Since 2006, the Gerda Henkel Prize has been awarded every two years to excellent and internationally acclaimed researchers who have demonstrated outstanding scholarly achievement in the disciplines and funding areas supported by the Foundation and can be expected to continue to do so. Previous winners of the Gerda Henkel Prize are art historian Prof. Martin Warnke, sociologist and cultural historian Prof. Richard Sennett, Islam scholar Prof. Gudrun Krämer, historian Prof. Jürgen Osterhammel, Egyptologist Prof. Stephan Seidlmayer, and historian Prof. Lyndal Roper (https://www.gerda-henkel-stiftung.de/prize).

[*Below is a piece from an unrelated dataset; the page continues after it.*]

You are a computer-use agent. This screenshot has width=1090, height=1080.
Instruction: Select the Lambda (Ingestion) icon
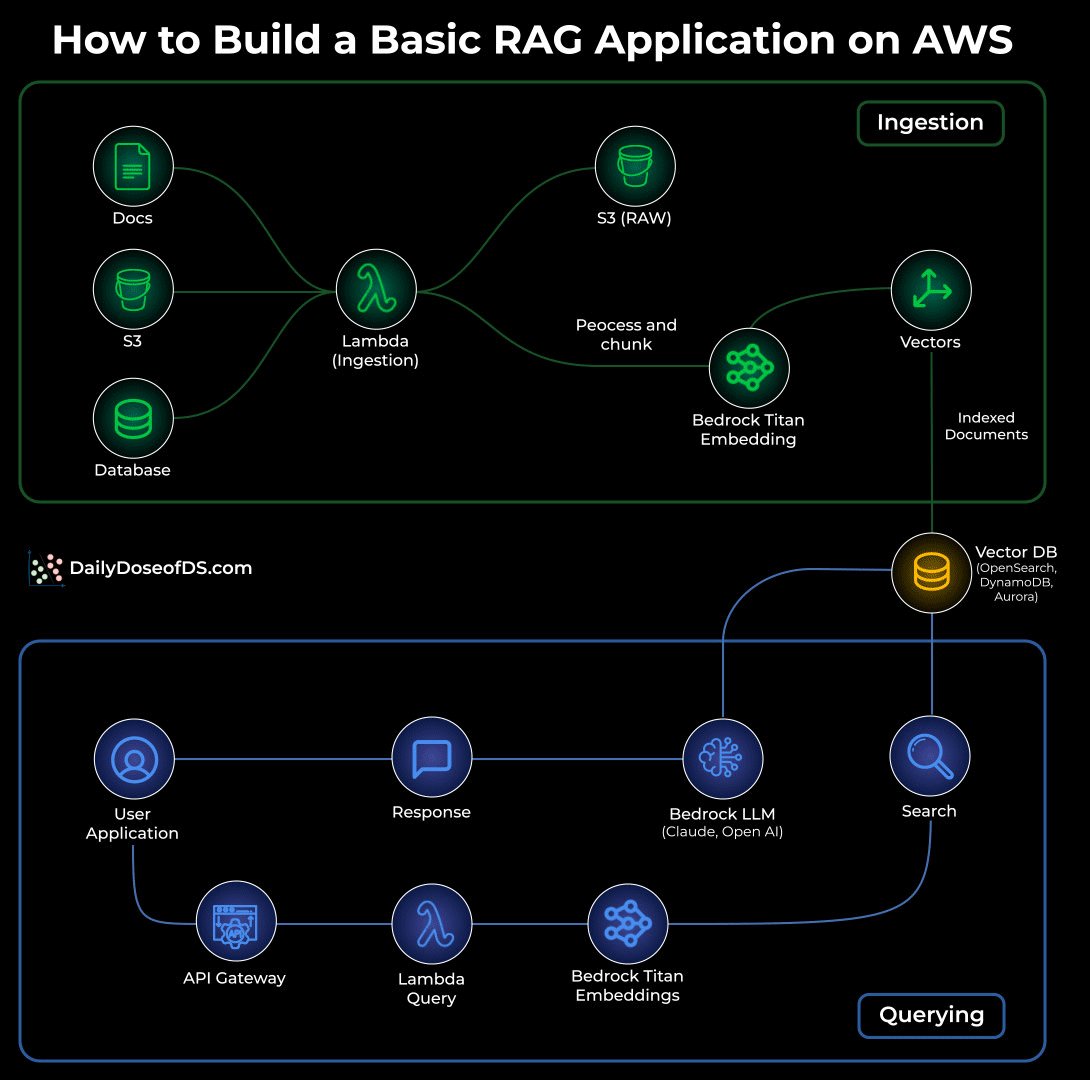click(x=376, y=289)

The Gerda Henkel Foundation was established in June 1976 by Lisa Maskell in memory of her mother Gerda Henkel as an incorporated foundation under civil law, headquartered in Düsseldorf. The Gerda Henkel Foundation concentrates its support on the historical humanities. In several programmes the Foundation furthermore addresses issues of great relevance to contemporary life and the future, above all as part of its special programmes “Islam, the Modern Nation State and Transnational Movements” and “Security, Society and the State”. As part of the Lisa Maskell Fellowship programme, the Foundation supports young scholars in the humanities in both Africa and Southeast Asia. With its “Patrimonies” funding initiative it promotes the preservation of cultural heritage, specifically in regions experiencing crisis. In connection with funded projects, the Foundation also supports social and humanitarian measures as part of complementary projects. The Gerda Henkel Foundation is able to fulfill its purposes in and outside Germany.